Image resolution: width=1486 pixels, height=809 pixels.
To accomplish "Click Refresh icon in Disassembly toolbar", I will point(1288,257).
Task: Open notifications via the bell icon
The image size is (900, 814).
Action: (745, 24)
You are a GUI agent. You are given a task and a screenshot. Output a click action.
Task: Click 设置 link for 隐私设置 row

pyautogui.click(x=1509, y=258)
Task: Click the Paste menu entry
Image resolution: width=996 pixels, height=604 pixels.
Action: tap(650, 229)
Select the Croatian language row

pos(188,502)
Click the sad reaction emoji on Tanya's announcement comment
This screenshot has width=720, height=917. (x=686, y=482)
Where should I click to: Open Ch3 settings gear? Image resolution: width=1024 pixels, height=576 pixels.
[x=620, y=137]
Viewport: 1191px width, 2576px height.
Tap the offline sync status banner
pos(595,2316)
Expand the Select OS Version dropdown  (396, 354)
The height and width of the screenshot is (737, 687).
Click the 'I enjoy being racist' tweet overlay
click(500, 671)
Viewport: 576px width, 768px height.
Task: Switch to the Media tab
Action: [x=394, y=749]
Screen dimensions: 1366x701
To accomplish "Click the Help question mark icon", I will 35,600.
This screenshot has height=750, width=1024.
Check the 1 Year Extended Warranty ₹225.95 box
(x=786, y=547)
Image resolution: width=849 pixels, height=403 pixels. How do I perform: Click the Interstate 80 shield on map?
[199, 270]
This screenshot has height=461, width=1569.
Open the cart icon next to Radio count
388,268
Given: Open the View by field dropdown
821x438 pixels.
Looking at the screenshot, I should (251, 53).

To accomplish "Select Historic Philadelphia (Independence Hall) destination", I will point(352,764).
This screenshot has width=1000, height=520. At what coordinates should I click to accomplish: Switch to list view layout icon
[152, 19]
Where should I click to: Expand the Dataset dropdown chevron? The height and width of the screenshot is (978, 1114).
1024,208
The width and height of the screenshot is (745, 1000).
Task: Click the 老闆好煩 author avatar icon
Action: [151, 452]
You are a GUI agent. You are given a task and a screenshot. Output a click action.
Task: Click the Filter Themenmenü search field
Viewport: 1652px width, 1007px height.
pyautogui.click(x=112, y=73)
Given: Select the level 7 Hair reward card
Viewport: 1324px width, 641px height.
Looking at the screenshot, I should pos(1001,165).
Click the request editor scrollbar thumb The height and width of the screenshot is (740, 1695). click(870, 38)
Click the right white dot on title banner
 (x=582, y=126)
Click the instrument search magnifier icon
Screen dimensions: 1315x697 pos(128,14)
□ □ □
• [Exercise brief]: Write the data back out verbatim.

• [Response box]:
Image resolution: width=1486 pixels, height=809 pixels.
To accomplish "Click Refresh icon in Disassembly toolbar", I will point(1288,257).
Task: Open notifications via the bell icon
The image size is (900, 814).
Action: (745, 24)
You are a GUI agent. You are given a task and a screenshot. Output a click action.
Task: Click 设置 link for 隐私设置 row

pyautogui.click(x=1509, y=258)
Task: Click the Paste menu entry
Image resolution: width=996 pixels, height=604 pixels.
Action: tap(650, 229)
Select the Croatian language row

pos(188,502)
Click the sad reaction emoji on Tanya's announcement comment
This screenshot has width=720, height=917. (x=686, y=482)
Where should I click to: Open Ch3 settings gear? Image resolution: width=1024 pixels, height=576 pixels.
[x=620, y=137]
Viewport: 1191px width, 2576px height.
Tap the offline sync status banner
pos(595,2316)
Expand the Select OS Version dropdown  (396, 354)
The height and width of the screenshot is (737, 687).
Click the 'I enjoy being racist' tweet overlay
click(500, 671)
Viewport: 576px width, 768px height.
Task: Switch to the Media tab
Action: [x=394, y=749]
Screen dimensions: 1366x701
To accomplish "Click the Help question mark icon", I will 35,600.
This screenshot has height=750, width=1024.
Check the 1 Year Extended Warranty ₹225.95 box
(x=786, y=547)
Image resolution: width=849 pixels, height=403 pixels. How do I perform: Click the Interstate 80 shield on map?
[199, 270]
This screenshot has height=461, width=1569.
Open the cart icon next to Radio count
388,268
Given: Open the View by field dropdown
821x438 pixels.
Looking at the screenshot, I should (251, 53).

To accomplish "Select Historic Philadelphia (Independence Hall) destination", I will point(352,764).
This screenshot has width=1000, height=520. At what coordinates should I click to accomplish: Switch to list view layout icon
[152, 19]
Where should I click to: Expand the Dataset dropdown chevron? The height and width of the screenshot is (978, 1114).
1024,208
The width and height of the screenshot is (745, 1000).
Task: Click the 老闆好煩 author avatar icon
Action: [151, 452]
You are a GUI agent. You are given a task and a screenshot. Output a click action.
Task: Click the Filter Themenmenü search field
Viewport: 1652px width, 1007px height.
pyautogui.click(x=112, y=73)
Given: Select the level 7 Hair reward card
Viewport: 1324px width, 641px height.
Looking at the screenshot, I should pos(1001,165).
Click the request editor scrollbar thumb The height and width of the screenshot is (740, 1695). click(870, 38)
Click the right white dot on title banner
 (x=582, y=126)
Click the instrument search magnifier icon
Screen dimensions: 1315x697 pos(128,14)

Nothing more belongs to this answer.